**REQUIREMENT:** Set down exactly the entries below, beginning at their first line and ending at the line with "Select the green".

::: STUDY MATERIAL :::

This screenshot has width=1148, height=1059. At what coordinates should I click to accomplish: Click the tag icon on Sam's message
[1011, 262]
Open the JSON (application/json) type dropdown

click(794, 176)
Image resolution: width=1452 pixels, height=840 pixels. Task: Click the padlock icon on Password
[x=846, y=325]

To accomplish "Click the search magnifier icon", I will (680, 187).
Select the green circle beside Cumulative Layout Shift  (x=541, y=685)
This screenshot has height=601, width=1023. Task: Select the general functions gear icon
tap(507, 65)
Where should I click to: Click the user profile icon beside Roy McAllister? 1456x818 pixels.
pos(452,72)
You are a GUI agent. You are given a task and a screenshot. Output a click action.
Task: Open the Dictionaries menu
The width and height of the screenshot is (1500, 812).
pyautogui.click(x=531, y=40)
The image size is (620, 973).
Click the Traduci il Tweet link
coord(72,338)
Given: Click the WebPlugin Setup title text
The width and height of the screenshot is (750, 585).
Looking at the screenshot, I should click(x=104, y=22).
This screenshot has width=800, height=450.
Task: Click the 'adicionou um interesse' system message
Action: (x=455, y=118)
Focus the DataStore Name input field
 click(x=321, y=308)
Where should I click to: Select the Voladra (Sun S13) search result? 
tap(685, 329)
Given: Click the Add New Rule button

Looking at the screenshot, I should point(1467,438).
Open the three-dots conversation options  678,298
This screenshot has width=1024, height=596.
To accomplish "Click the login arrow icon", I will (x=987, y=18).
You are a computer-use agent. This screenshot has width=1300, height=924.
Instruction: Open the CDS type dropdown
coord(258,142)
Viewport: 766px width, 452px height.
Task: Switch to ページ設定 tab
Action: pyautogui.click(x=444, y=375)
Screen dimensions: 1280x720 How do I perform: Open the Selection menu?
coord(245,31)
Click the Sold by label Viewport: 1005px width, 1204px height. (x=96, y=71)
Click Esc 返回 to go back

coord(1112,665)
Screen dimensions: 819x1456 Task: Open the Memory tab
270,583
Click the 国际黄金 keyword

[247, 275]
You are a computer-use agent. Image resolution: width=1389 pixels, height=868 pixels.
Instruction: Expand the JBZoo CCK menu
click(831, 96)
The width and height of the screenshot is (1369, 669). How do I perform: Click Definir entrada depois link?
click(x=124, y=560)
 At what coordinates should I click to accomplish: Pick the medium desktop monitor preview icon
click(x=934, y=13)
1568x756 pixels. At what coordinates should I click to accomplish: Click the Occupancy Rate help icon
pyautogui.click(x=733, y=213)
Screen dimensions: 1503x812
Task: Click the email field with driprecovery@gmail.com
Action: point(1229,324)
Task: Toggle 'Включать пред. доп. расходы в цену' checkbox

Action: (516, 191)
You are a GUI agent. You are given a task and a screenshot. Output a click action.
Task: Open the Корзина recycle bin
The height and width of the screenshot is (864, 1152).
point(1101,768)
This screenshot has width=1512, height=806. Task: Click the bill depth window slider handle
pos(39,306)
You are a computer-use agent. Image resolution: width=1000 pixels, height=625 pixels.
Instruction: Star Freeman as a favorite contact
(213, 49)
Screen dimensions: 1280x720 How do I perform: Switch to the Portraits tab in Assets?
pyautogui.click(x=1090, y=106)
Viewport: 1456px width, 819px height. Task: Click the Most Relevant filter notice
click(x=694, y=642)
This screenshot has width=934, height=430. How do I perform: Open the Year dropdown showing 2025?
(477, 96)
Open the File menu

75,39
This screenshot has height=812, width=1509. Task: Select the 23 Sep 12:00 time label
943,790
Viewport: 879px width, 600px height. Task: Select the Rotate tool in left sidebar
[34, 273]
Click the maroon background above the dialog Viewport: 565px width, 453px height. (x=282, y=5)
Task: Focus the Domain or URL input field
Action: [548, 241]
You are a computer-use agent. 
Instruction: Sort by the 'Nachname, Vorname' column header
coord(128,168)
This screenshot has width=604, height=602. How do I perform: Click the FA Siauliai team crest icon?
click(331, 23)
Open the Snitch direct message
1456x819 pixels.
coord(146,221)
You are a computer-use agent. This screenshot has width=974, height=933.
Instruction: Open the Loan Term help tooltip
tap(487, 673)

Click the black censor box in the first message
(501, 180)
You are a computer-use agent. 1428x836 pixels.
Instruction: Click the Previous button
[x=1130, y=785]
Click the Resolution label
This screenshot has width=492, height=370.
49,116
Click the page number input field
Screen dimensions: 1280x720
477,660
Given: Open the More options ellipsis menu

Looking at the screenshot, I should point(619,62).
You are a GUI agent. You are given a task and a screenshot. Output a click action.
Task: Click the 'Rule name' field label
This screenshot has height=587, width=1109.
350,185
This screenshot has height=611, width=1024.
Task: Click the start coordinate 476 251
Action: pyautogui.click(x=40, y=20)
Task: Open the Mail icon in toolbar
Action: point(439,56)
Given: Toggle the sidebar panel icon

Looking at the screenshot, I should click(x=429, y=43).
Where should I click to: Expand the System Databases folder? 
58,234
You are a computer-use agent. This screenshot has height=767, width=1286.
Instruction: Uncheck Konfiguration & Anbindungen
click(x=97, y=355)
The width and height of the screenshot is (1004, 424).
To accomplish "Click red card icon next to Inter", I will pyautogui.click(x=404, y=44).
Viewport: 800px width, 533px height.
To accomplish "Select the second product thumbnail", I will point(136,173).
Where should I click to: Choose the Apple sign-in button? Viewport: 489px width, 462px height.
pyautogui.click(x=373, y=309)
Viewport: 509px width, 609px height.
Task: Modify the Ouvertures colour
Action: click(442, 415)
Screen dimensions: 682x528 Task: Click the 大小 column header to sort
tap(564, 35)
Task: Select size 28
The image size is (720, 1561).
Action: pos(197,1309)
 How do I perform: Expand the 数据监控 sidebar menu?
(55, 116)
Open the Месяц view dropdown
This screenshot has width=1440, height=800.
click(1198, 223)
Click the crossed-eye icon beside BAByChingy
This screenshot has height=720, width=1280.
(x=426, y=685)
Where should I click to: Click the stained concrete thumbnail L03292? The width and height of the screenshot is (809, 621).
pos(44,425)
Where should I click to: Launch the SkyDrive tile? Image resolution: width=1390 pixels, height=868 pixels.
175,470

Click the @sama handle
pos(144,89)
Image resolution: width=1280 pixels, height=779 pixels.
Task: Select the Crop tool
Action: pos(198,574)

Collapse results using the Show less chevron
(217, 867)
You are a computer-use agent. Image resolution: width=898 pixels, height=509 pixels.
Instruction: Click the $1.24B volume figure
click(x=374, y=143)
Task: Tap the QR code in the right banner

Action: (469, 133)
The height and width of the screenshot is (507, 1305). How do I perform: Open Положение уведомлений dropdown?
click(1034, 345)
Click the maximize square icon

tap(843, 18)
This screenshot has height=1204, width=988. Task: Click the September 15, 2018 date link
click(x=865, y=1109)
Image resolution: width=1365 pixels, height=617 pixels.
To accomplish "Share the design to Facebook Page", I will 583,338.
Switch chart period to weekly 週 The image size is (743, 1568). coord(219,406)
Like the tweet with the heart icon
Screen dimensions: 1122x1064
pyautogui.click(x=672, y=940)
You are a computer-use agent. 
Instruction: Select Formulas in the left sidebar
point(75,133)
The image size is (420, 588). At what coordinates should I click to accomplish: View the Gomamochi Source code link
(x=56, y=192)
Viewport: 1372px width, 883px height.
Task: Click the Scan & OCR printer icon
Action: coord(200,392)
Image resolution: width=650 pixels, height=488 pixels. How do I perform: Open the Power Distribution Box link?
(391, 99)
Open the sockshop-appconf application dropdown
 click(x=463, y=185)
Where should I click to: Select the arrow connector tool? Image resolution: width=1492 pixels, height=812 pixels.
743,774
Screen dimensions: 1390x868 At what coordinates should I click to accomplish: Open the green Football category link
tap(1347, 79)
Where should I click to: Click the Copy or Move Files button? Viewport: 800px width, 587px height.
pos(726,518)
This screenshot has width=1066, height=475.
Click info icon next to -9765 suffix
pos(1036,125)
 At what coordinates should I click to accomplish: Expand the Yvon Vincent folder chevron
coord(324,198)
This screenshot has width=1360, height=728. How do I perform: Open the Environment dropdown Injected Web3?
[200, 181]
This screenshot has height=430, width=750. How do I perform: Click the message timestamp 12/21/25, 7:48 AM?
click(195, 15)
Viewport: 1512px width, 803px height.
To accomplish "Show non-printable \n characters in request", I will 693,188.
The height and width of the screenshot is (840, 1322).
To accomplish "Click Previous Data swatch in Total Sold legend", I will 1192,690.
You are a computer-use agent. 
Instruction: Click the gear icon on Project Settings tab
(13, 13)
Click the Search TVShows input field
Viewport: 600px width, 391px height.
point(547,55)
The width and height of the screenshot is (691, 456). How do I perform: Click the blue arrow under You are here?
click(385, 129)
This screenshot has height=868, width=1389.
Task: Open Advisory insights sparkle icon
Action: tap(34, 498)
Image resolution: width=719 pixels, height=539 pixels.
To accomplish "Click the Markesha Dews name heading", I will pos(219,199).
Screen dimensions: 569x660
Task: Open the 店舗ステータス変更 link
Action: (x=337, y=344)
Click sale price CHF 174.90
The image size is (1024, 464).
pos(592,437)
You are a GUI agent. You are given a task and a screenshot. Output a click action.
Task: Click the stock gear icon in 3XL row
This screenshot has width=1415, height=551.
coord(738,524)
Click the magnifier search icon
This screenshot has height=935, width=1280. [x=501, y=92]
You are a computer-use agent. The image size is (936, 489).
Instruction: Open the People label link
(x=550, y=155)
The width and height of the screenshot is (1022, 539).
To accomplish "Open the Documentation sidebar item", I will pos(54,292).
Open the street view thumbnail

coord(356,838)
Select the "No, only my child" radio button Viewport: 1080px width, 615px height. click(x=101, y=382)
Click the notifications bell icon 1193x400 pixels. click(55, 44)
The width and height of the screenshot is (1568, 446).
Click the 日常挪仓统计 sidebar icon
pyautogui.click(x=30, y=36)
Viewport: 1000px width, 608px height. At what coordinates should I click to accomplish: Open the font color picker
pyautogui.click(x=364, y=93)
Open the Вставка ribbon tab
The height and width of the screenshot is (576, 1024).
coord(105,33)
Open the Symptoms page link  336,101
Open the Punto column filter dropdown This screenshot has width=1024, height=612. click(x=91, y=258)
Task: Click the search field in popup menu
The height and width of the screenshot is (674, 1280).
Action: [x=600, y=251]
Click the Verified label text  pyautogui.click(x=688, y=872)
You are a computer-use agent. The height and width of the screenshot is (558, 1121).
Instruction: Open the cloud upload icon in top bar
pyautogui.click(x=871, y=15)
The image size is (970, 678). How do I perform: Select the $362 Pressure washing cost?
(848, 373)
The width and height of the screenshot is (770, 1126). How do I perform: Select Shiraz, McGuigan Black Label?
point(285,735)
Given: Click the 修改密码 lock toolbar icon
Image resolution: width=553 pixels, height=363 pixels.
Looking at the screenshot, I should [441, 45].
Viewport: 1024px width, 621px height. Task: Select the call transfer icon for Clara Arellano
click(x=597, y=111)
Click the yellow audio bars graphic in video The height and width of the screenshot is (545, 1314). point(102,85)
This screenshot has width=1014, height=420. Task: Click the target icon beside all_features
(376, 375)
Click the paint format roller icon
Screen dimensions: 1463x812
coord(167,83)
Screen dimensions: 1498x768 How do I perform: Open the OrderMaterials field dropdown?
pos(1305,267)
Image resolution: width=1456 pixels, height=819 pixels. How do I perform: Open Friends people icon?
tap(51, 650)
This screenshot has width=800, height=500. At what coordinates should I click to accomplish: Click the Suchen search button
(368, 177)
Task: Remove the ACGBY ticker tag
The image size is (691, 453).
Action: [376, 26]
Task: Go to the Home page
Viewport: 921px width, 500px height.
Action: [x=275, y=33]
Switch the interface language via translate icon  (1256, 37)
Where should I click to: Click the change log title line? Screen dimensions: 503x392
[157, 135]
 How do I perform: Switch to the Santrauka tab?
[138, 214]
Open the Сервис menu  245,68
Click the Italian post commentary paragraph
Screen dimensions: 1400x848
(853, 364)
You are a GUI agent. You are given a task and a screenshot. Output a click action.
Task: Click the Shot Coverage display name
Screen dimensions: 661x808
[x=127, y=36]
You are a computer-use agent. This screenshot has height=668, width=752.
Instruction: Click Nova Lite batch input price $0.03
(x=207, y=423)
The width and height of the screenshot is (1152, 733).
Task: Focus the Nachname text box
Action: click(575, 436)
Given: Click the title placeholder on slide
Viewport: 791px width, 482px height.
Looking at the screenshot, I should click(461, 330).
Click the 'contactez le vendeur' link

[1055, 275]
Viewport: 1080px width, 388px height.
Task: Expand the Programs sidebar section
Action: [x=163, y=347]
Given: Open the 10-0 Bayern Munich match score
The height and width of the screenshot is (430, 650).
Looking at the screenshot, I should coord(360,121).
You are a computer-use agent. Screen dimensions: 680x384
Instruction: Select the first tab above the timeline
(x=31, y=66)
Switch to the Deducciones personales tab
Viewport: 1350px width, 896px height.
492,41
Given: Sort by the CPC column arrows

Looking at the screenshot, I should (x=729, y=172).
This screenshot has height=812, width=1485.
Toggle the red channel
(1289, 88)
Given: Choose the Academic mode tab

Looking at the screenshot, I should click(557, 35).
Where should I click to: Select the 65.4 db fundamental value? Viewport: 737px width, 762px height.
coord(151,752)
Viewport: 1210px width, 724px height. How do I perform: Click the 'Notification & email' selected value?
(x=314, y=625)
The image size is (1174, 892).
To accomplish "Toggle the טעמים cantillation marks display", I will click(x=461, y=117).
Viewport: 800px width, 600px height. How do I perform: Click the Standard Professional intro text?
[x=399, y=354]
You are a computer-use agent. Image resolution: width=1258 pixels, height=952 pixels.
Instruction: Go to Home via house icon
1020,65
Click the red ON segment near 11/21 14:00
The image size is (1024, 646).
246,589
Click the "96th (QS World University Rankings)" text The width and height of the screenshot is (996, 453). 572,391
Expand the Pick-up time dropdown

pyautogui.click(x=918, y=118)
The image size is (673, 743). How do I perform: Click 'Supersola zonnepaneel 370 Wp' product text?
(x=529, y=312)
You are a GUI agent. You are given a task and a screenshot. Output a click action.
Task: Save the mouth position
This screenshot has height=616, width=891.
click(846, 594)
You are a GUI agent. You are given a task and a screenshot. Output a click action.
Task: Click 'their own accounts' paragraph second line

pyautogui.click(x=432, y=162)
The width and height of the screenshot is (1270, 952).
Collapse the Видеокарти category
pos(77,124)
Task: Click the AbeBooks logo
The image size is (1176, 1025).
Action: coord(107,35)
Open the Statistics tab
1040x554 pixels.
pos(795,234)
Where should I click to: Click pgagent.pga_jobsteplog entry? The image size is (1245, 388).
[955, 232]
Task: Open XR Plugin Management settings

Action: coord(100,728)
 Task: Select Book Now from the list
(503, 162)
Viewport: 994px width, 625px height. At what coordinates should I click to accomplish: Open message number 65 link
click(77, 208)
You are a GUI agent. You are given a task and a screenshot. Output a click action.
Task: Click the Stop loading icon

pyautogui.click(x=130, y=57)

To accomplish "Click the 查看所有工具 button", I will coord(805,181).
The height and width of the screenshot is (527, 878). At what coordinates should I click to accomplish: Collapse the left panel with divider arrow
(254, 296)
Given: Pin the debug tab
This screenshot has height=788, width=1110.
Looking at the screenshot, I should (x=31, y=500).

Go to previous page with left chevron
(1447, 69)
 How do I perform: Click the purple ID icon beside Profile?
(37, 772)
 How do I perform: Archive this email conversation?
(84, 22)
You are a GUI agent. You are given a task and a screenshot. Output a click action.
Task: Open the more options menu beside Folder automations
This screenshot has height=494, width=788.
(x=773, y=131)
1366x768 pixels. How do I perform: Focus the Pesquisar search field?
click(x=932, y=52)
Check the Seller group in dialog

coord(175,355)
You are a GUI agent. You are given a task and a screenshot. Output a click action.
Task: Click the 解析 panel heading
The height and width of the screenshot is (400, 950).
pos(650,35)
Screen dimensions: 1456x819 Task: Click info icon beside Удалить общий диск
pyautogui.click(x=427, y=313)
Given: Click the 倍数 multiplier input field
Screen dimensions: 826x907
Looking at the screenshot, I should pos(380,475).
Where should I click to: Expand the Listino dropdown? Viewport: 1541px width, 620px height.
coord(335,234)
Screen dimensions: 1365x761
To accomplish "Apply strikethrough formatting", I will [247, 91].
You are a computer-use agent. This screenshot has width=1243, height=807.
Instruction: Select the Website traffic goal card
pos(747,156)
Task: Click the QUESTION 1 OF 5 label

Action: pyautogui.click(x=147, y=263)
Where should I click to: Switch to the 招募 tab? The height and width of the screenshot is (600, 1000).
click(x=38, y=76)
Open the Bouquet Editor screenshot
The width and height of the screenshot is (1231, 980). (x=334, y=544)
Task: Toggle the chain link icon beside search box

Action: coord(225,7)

:::

**RESULT:**
This screenshot has width=1148, height=1059. At what coordinates should I click to accomplish: Click the tag icon on Sam's message
[1011, 262]
Open the JSON (application/json) type dropdown

click(794, 176)
Image resolution: width=1452 pixels, height=840 pixels. Task: Click the padlock icon on Password
[x=846, y=325]

To accomplish "Click the search magnifier icon", I will (680, 187).
Select the green circle beside Cumulative Layout Shift  (x=541, y=685)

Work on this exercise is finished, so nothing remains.